Selain fisik, mental yang kuat sangat dibutuhkan untuk menghadapi rasa rindu rumah, tekanan kerja, serta lingkungan sosial baru di atas kapal. Memiliki cara membangun karakter profesional sejak menjadi taruna akan sangat membantu Anda dalam beradaptasi dengan cepat terhadap dinamika kehidupan pelaut.
2. Memahami Aspek Keselamatan dan Sertifikasi
Keselamatan adalah hukum tertinggi di atas kapal. Sebelum turun ke lapangan, pastikan semua dokumen dan sertifikat keselamatan wajib, seperti BST dan sertifikat pendukung lainnya, telah lengkap dan berlaku. Pelajari kembali prosedur darurat, penggunaan alat pelindung diri (APD), serta langkah-langkah evakuasi.
Di atas kapal, kedisiplinan dalam menerapkan aturan keselamatan mencerminkan profesionalisme Anda sebagai calon perwira. Sikap ini juga berkaitan erat dengan pentingnya tanggung jawab bagi calon perwira kapal di dunia maritim yang selalu diandalkan dalam situasi apa pun.

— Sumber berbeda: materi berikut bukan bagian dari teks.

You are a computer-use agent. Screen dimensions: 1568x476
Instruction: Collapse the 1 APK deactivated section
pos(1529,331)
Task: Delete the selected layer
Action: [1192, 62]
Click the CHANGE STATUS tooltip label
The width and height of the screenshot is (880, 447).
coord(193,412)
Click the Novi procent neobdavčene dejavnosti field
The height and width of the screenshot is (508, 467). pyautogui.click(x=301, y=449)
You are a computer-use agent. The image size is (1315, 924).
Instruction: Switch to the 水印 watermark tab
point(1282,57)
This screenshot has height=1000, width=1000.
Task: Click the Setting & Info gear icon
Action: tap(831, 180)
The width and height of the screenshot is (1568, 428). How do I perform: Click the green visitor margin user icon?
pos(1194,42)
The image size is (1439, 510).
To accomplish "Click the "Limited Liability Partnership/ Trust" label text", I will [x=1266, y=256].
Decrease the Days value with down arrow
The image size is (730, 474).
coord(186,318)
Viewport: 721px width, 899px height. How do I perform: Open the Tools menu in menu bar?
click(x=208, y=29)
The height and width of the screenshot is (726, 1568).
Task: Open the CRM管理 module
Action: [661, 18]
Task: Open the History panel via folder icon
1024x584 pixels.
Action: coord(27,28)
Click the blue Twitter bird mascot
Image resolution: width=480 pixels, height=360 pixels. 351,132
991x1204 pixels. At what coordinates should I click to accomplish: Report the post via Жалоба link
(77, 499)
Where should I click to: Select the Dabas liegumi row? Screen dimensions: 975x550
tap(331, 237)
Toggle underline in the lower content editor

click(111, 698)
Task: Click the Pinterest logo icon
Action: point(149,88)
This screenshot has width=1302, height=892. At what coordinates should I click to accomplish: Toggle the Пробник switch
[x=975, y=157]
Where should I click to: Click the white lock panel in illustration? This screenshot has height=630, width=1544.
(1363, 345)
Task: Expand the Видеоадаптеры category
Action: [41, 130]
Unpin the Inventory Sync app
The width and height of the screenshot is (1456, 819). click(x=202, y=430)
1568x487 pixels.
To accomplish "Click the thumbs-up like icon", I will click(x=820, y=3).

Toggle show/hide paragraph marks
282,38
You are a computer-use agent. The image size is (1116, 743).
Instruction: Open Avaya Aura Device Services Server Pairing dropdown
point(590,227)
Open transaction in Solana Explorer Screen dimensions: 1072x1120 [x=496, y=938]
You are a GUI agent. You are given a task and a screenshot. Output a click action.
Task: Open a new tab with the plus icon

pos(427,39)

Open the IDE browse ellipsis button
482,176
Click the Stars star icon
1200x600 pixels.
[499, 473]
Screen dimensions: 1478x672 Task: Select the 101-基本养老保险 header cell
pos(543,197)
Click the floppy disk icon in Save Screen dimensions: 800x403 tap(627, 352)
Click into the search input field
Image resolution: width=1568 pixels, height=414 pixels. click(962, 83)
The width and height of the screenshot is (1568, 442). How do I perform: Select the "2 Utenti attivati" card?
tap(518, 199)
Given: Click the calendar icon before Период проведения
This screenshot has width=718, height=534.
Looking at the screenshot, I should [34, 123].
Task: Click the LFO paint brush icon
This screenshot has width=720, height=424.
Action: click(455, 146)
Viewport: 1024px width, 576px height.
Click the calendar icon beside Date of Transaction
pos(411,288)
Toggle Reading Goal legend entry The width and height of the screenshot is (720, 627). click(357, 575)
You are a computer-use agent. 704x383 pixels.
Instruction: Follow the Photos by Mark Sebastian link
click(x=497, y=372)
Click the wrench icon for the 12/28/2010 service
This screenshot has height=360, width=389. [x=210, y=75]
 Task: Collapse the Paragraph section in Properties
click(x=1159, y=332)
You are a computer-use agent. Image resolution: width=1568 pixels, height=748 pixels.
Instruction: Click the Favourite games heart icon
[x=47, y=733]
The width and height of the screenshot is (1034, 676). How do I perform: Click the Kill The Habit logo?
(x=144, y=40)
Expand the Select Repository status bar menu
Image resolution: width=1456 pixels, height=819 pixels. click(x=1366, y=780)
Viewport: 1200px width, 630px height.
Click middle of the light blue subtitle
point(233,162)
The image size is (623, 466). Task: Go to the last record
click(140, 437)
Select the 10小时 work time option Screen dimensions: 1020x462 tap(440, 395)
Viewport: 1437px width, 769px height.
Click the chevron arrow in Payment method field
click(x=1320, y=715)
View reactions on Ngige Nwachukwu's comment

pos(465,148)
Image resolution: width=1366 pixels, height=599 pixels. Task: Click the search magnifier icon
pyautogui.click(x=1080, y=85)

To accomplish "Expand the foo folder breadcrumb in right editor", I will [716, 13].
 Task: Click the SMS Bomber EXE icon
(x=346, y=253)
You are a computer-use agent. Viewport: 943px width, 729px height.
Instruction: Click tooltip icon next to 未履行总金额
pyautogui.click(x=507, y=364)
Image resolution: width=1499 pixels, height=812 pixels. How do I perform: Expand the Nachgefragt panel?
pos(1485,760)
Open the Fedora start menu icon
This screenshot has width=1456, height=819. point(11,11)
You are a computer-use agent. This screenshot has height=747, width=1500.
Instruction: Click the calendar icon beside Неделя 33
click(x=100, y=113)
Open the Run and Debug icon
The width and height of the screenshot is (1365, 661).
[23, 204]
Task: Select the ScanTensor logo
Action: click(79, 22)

3. Mengasah Keterampilan Teknis dan Komunikasi
Selama praktik pelayaran, Anda akan bekerja berdampingan dengan para pelaut senior dan kru kapal yang berpengalaman. Bekali diri Anda dengan pemahaman operasional dasar sesuai bidang keahlian, baik nautika maupun teknika.
Namun, keterampilan teknis saja tidak cukup. Kemampuan berkomunikasi secara efektif sangat menentukan kelancaran tugas harian. Instruksi di atas kapal harus dipahami dan disampaikan dengan jelas guna menghindari kesalahpahaman yang berisiko tinggi. Anda dapat mempelajari lebih lanjut mengenai cara meningkatkan kemampuan komunikasi calon pelaut di dunia maritim untuk menunjang interaksi profesional di atas kapal.
4. Menjaga Sikap, Etika, dan Integritas
Lingkungan kerja di atas kapal bersifat unik karena Anda akan hidup dan bekerja bersama orang yang sama selama berbulan-bulan. Oleh karena itu, etika dan sopan santun memegang peranan penting dalam menjaga keharmonisan hubungan kerja.
Tunjukkan selalu rasa hormat kepada perwira dan senior, patuhi instruksi dengan baik, dan hindari konflik yang tidak perlu. Integritas dan kejujuran dalam melaksanakan setiap tugas pencatatan maupun operasional akan membangun reputasi positif Anda sebagai taruna yang dapat diandalkan.
Kesimpulan
Mempersiapkan diri menghadapi praktik pelayaran memerlukan kombinasi antara kesiapan fisik, mental, penguasaan teknis, serta kelayakan mental profesional. Dengan persiapan yang matang, Anda tidak hanya akan melewati masa praktik dengan lancar, tetapi juga mendapatkan pengalaman berharga yang membentuk Anda menjadi pelaut kompeten di masa depan.